- Try it
The expected result is an exact copy of the lines from the one holding "This screenshot has width=591, height=332." to the last line of the material, with pictures removed and nothing added.

====

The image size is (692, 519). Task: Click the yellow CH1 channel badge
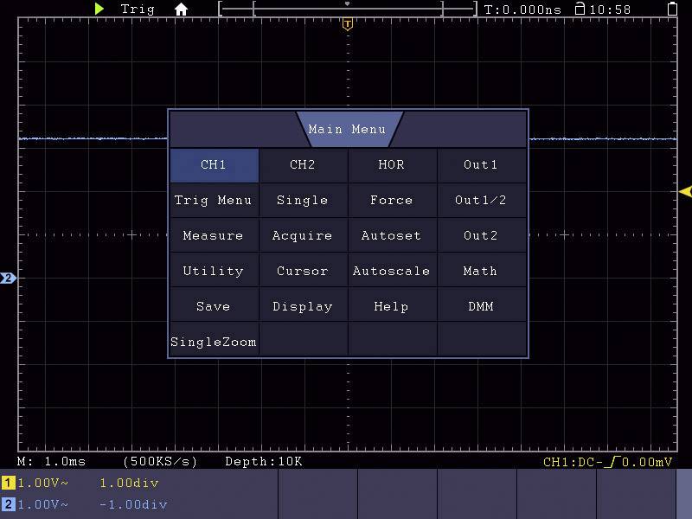pyautogui.click(x=7, y=484)
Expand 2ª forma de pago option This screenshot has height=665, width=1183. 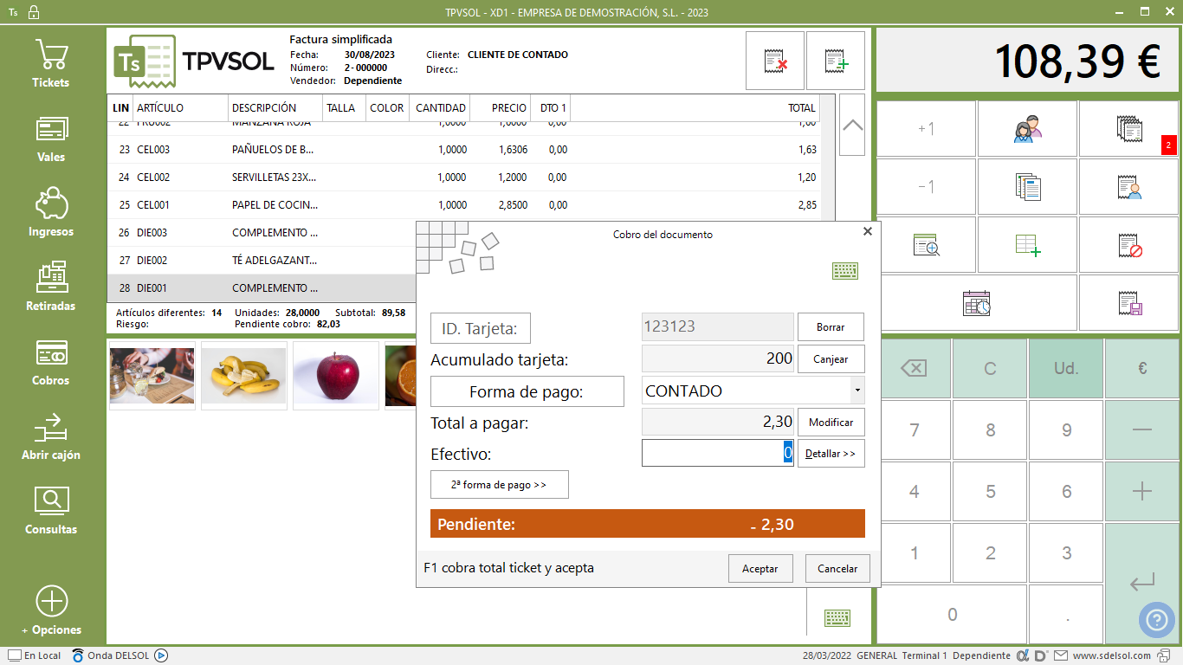coord(499,485)
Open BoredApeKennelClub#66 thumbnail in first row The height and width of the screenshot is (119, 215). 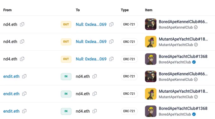[151, 24]
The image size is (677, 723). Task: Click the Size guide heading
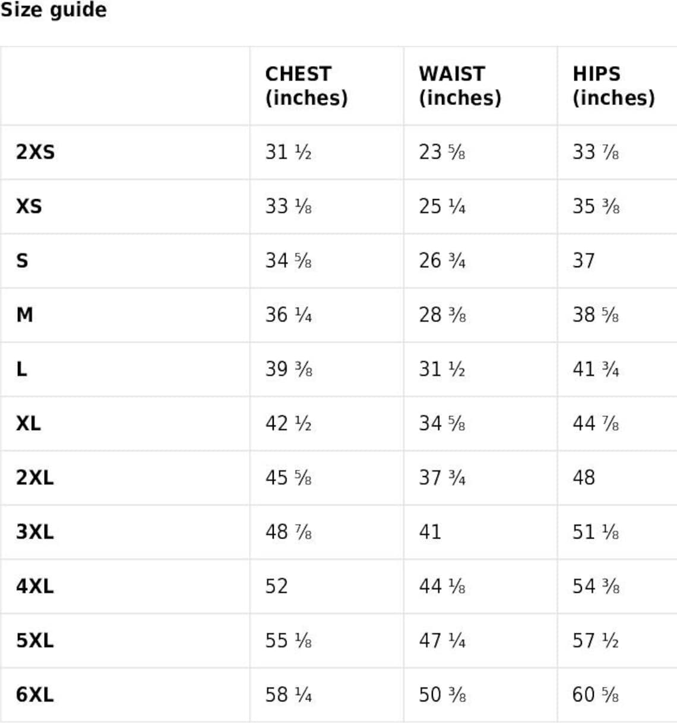click(53, 10)
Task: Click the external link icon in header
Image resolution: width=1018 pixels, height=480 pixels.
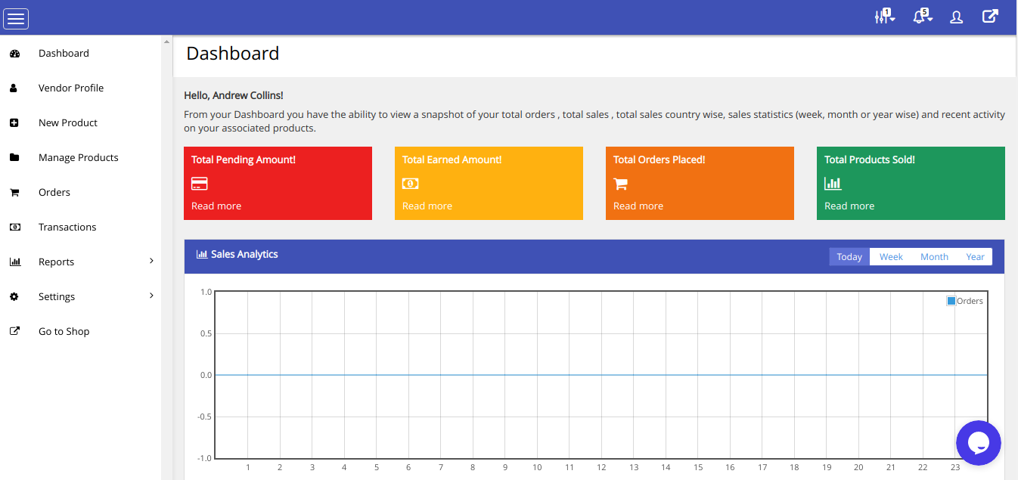Action: point(989,17)

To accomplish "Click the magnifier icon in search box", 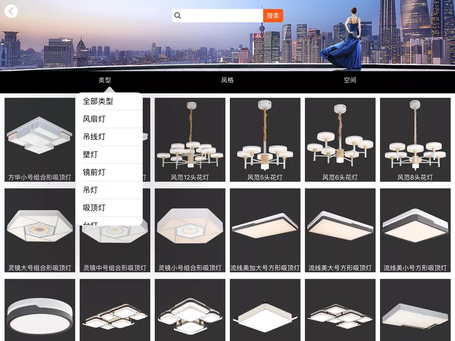I will click(178, 15).
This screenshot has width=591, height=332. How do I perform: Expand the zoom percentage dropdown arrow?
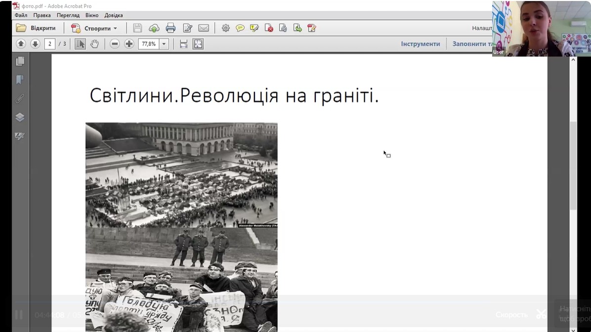tap(164, 44)
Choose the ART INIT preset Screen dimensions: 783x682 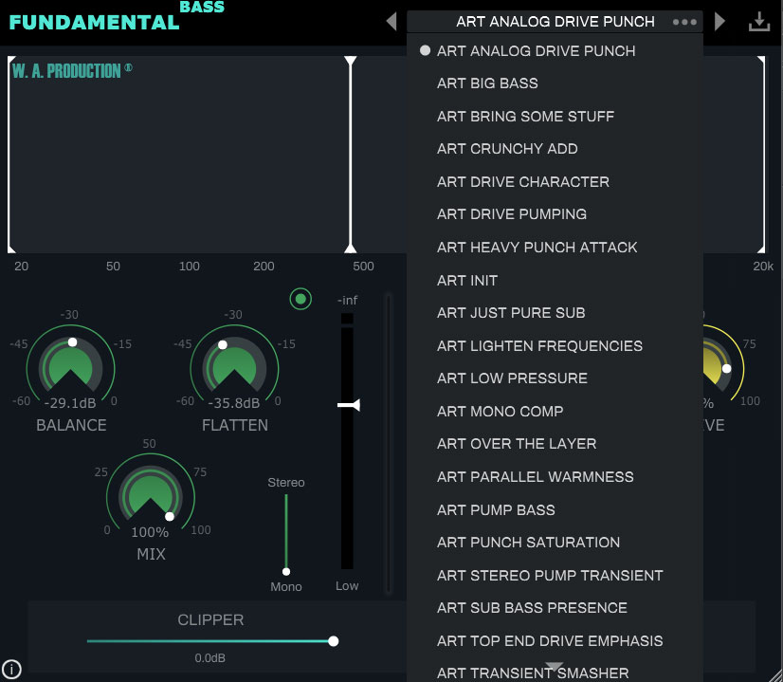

====

- Task answer
This screenshot has width=591, height=332. How do I perform: Expand the zoom percentage dropdown arrow?
tap(164, 44)
Choose the ART INIT preset Screen dimensions: 783x682 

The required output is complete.